I remember my grandfather on a cool evening, when I was very young, at a seder under the large pergola in the garden of their home with vines growing all around.  Couches and pillows filled the gazebo for everyone to sit.  There must have been over twenty members of the family around the table laughing, joking, praying and singing Alhmania or something sounding like that in Ladino and Avramachi, as they used to address my grandfather, was seated at the head of the table next to my grandma on soft cushions.  Wrestling was a very popular sport in this part of the world and till today.   My grandpa would often take on both me and my cousin Avramico together and wrestle us to the ground.”

.

          For those in our family living in this young port city, the nightmare began in Alexandroupolis where we began our train journey that would end in Poland.  First stop, Komotini for a few hours, then onto Xanthi where my grandparents, aunt and uncle lived.  It was from Xanthi that they were pulled out of bed in the dead of night and the horror began.

.

          The 2nd class train ride was about two hours, comfortable with many open seats.  The rail tracks were the same as theirs.  We saw the same scenery through windows, they saw it through peep holes;  we sat, they stood;  we had sufficient bathroom conveniences, they had none;  we ate when hungry, they had no food;  we drank when thirsty, they had no water;  we reclined on pillows and blankets, they froze on wood floors.  As I gazed out the window, I found myself admiring the beauty of the changing countryside, lush, green, hilly.  Shouldn’t it have been brown and barren?
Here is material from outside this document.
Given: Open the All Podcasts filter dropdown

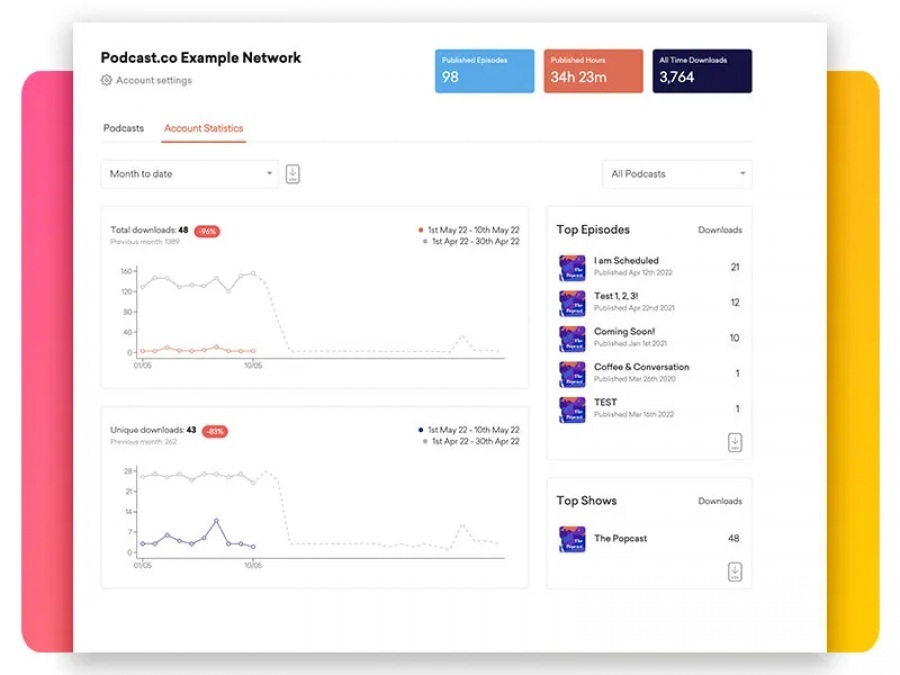Looking at the screenshot, I should pyautogui.click(x=677, y=174).
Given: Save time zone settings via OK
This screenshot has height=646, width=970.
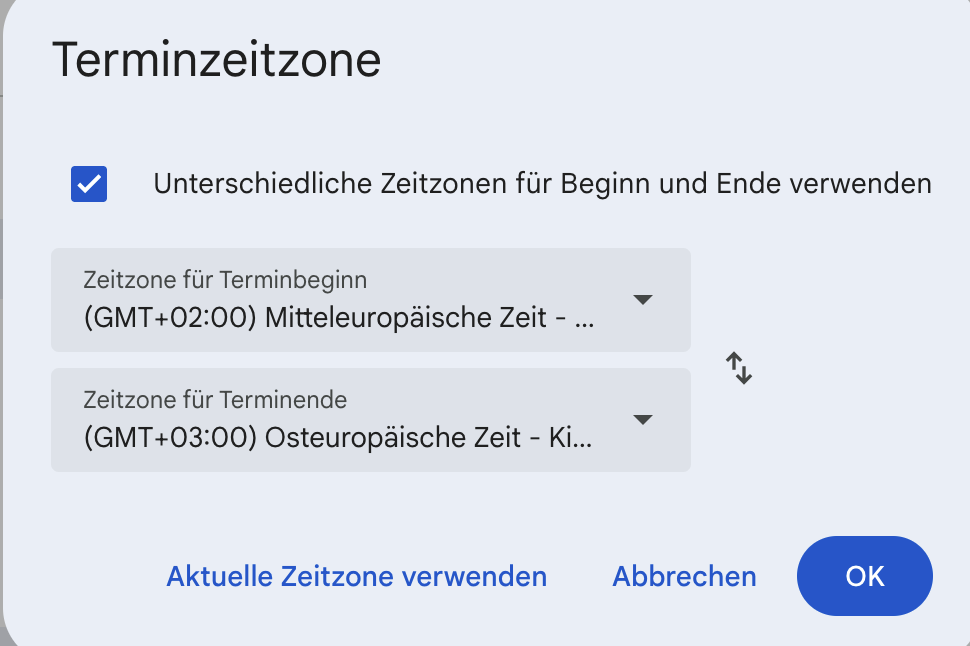Looking at the screenshot, I should coord(864,576).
One thought on “First Part of our Train Journey: From Alexandroupolis to Xanthi

  1. An excerpt from my experience:
    More gut-wrenching emotions, as the day went on. We sat in the lobby of the Museum of Alexandroupolis, lecture-style seating arranged for us by the curator. A computer perched on a table in the front of the room, and a screen hanging from the ceiling. Vasilli, had prepared a lecture specifically for us. It was important that we learn about our rich history, and specifically about the contributions made by our people. This non-Jewish man, dedicated into keeping their memories alive and their story in the history books! I was impressed by his knowledge; photos of old business ads published by our great grandfather, who started his clothing and textile business in 1875, 3 years after Alexandroupolis was founded. And then the details of their deportation, a particularly brutal one forced upon them by the Bulgarian occupation. Their lives were to be sacrificed, along with the lives of all of the Jews of Thraci and Macedonia, so that the Bulgarian Jews could live. There were video clippings showing them being forced onto barges carrying all of their belongings. But the brutality…I thought about little Freddi, only a child then, innocent and young…
    I struggled to contain myself, holding back the urge to cry, fighting to breathe as my throat tightened … Our lecturer apologized for being the one to give us this information, his eyes filling with tears, his compassion further moving me.